OSGi Semantic Versioning - Exporter Policy
Exporter Policy
Exporters must carefully version any exported package. It is the experience of the OSGi Alliance that virtually any change in an API package is not backward compatible for providers implementing that API. This usually means that any change causes an increment of the minor version part. In the history of the OSGi Alliance, there have been no changes in the major versions of its specifications. The org.osgi.service.eventadmin
package is currently at version 1.5.1, indicating it underwent 5 modifications that required changes in the framework providers (for example, Knopflerfish, Felix, Equinox) but so far no modifications that required changes in consumers of the framework API.
The Java Language Specification defines binary compatibility in chapter 131. Any semantic changes must be judged by humans. Tools will be able to detect syntactic violations of the semantic versioning by comparing a previous version and the new version. However, such tools will not be able to detect semantic changes in the code.

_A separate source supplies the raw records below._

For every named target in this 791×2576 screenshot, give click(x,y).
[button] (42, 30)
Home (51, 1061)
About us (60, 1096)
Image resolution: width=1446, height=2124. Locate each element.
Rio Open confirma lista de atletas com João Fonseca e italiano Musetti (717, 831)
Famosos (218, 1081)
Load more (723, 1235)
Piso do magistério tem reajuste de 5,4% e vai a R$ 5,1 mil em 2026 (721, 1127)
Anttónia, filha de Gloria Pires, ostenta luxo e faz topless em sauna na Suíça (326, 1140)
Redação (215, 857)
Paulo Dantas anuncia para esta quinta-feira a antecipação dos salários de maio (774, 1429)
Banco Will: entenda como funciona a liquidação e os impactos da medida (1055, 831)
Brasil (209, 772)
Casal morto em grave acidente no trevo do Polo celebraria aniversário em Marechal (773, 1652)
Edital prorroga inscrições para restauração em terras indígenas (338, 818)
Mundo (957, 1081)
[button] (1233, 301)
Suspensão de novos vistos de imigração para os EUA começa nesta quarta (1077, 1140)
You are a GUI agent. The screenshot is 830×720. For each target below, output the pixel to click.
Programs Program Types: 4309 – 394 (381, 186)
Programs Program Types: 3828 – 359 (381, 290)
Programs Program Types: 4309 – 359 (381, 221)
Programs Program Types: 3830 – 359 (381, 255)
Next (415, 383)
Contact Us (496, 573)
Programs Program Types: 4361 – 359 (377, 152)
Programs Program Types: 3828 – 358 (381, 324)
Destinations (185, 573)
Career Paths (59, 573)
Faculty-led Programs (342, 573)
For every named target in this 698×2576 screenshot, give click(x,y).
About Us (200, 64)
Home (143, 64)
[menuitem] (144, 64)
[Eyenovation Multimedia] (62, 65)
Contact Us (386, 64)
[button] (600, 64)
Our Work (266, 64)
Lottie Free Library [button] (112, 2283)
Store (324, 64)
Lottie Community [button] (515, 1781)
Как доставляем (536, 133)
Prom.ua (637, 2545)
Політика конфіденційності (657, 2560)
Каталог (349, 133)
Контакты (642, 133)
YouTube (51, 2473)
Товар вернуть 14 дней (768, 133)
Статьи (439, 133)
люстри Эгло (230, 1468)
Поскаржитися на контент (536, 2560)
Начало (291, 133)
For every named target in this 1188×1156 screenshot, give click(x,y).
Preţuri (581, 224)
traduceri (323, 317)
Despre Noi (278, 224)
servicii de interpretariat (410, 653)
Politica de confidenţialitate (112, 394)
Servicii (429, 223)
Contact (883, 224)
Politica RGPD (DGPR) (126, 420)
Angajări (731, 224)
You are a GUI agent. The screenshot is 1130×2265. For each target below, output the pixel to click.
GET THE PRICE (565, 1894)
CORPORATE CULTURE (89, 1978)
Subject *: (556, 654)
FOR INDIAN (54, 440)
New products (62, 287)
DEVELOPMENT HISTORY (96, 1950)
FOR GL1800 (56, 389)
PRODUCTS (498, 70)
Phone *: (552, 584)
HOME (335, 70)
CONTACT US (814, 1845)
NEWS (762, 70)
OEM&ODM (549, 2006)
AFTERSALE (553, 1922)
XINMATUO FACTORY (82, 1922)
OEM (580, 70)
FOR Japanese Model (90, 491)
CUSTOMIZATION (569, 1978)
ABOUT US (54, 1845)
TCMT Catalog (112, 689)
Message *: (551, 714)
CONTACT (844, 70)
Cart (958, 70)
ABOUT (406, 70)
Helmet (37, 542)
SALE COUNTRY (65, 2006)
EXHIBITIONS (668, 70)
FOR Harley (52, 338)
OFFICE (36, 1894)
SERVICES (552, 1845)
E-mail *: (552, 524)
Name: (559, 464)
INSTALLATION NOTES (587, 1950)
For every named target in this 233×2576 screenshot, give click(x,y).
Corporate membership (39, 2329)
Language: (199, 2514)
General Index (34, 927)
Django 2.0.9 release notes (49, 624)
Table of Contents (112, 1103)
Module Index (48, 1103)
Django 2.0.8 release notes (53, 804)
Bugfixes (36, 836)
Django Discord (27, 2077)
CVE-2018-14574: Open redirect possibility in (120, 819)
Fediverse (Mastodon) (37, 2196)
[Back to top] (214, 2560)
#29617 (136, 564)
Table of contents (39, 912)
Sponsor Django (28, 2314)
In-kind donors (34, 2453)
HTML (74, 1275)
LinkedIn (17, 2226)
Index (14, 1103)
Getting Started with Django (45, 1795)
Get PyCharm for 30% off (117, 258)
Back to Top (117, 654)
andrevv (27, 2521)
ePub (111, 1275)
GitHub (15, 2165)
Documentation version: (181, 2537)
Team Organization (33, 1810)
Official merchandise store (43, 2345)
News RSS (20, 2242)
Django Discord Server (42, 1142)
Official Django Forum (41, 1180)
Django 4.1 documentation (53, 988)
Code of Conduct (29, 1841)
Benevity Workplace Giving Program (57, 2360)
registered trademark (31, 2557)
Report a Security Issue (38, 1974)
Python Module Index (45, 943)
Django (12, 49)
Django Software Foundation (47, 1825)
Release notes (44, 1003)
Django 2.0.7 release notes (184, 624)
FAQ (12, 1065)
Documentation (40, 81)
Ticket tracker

Exporters of implementation code should treat the versioning of this code as API packages merged with its provider. There is therefore no concern for providers, only consumers have to be considered. In practice, this means that such a package will only undergo major changes.
An interesting problem for exporters is the policy applied to interfaces that are implemented by the consumers of the API. For example, in the OSGi framework, the Bundle Activator interface is not implemented by a framework provider but by consumers of the framework API: bundles. A change in such an interface will not be backward compatible with any consumers of the API and therefore requires a change in the major part of the version. API designers must therefore be acutely aware of the usage pattern of their interfaces and try to prevent making changes to interfaces that are implemented by the consumers of the API. Any change in an interface that is implemented by a consumer of the API breaks backward compatibility for all consumers. This policy has been strictly followed in the OSGi specifications. Virtually all consumer implemented interfaces are kept very simple and, to date, have not been changed.
Importing the Packages You Export
OSGi has always strongly promoted importing the packages you export. The resulting substitutability can be used by a framework to minimize the number of different class spaces. There are, however, a number of caveats around this model. Importing exported packages only works well when the exported packages are not bound to private packages. Once an exported package uses a private package, it is not pure API: the package is coupled to implementation packages. Such exported packages cannot be safely substituted by an import from another bundle. Good API design, such as the service API in OSGi, ensures that API packages are not coupled to implementation packages. However, many libraries have packages that are not that cleanly separated. Bundles containing these libraries should not import their exported packages.
When exported packages are imported, care must be taken to specify the import version in the proper way. If an exported package includes the implementation of the API in the package, then the import of the package must use a version range that represents the compatibility requirements for providers of an API implementation.